Nous ne pouvons terminer cette encyclique sans vous dire, Vénérables Frères, vous qui êtes les interprètes de Notre pensée, que Notre attention se reporte tout spécialement vers vous ; Nous vous dirons aussi que Nous vous sommes d’autant plus étroitement uni et que vous Nous sentirez d’autant plus étroitement uni à vous que vous souffrirez de peines plus cruelles dans l’accomplissement de votre ministère apostolique. Quant à Nous, Nous sommes certain que, conscients de voire union avec le Vicaire de Jésus-Christ, vous puiserez dans ce fait une consolation et un stimulant à remplir chaque jour avec plus d’ardeur votre œuvre si difficile, mais si sainte : celle de conduire au port du salut éternel le troupeau qui vous est confié.
Afin cependant que la grâce divine ne cesse point de vous assister et que la miséricorde de Dieu grandisse votre résolution, Nous vous accordons, Vénérables Frères et très chers fils, en témoignage de Notre paternelle affection et comme gage des faveurs célestes, la Bénédiction apostolique.
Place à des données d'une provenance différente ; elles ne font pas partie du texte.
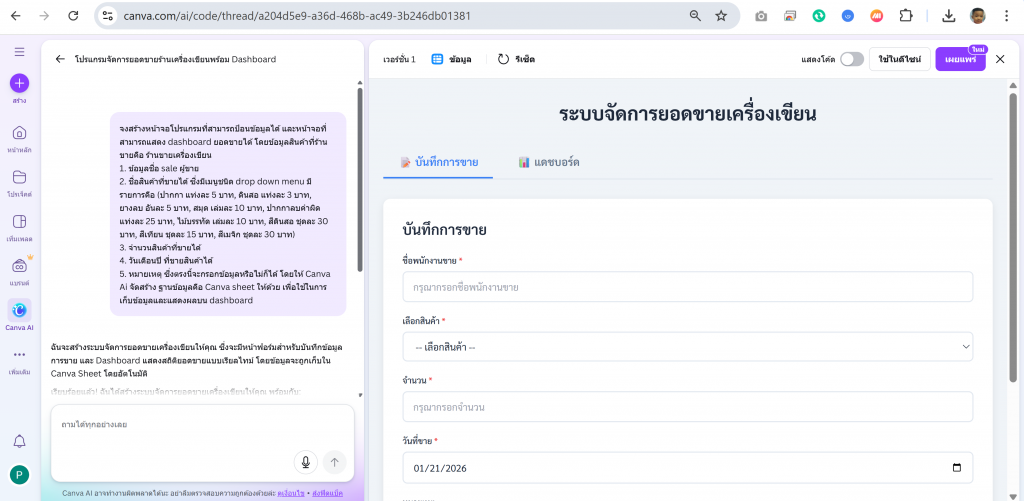Expand the product selection dropdown

[x=687, y=347]
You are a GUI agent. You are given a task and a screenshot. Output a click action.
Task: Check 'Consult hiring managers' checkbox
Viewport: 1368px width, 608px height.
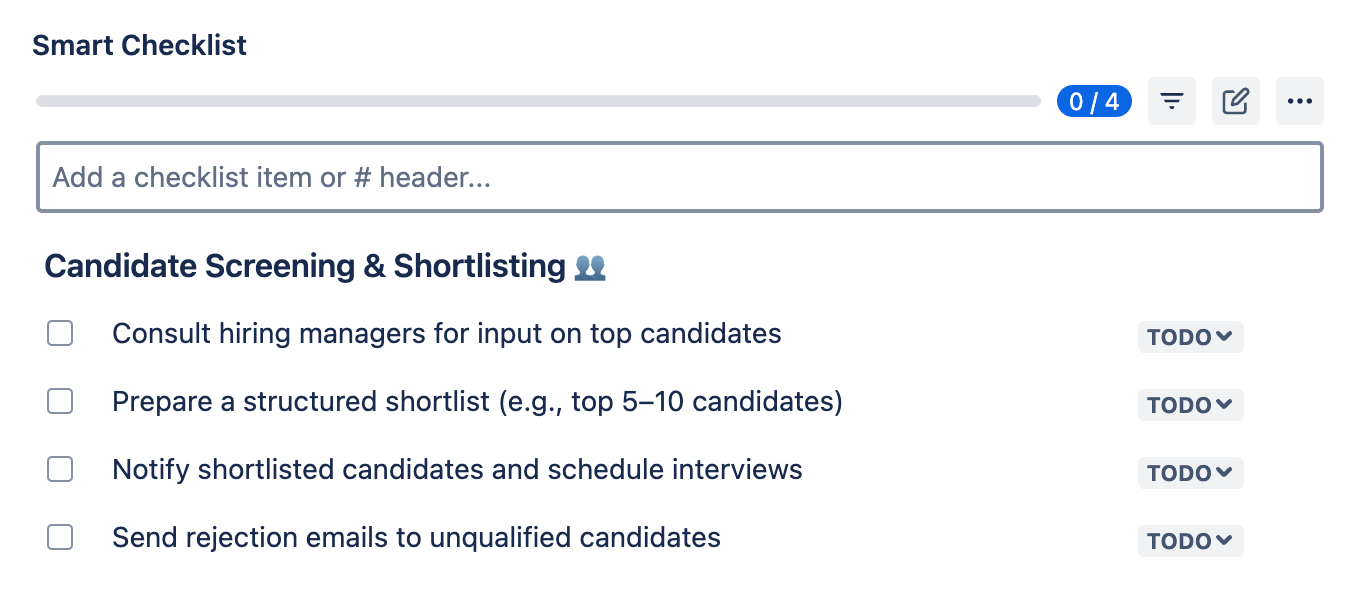tap(60, 333)
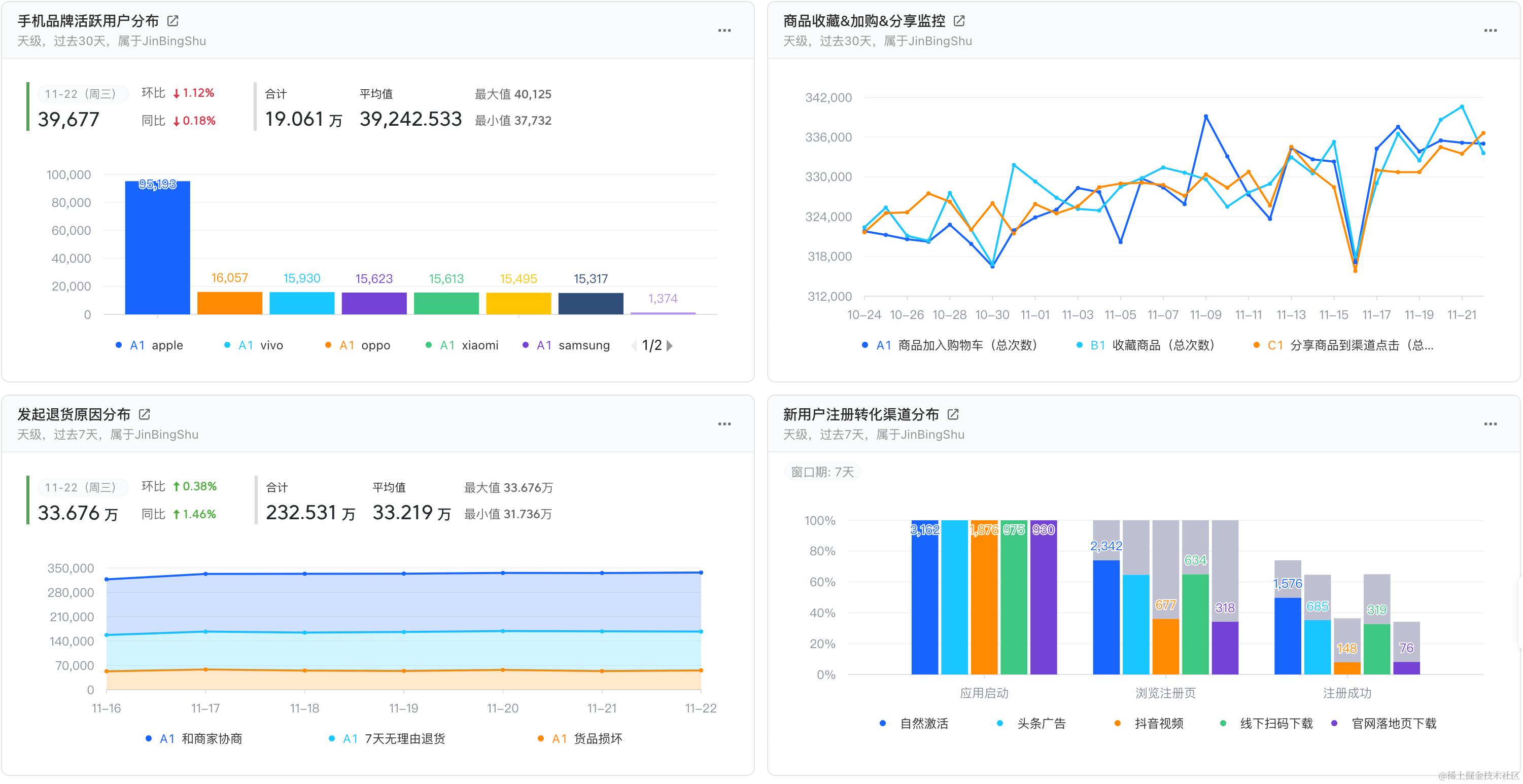The height and width of the screenshot is (784, 1523).
Task: Click the blue apple bar 95,193
Action: coord(157,248)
Donné à Rome, auprès de Saint-Pierre, le 29 septembre, en la Dédicace de saint Michel Archange, en l’année 1932, la onzième de Notre Pontificat.
PIE XI PAPE.
Source : Actes de S. S. Pie XI, tome 8, pp. 94–113. – A. A. S., vol. XXIV, 1932, p. 321. – Traduction de la Documentation catholique, tome 28, 1932, col. 579, etc.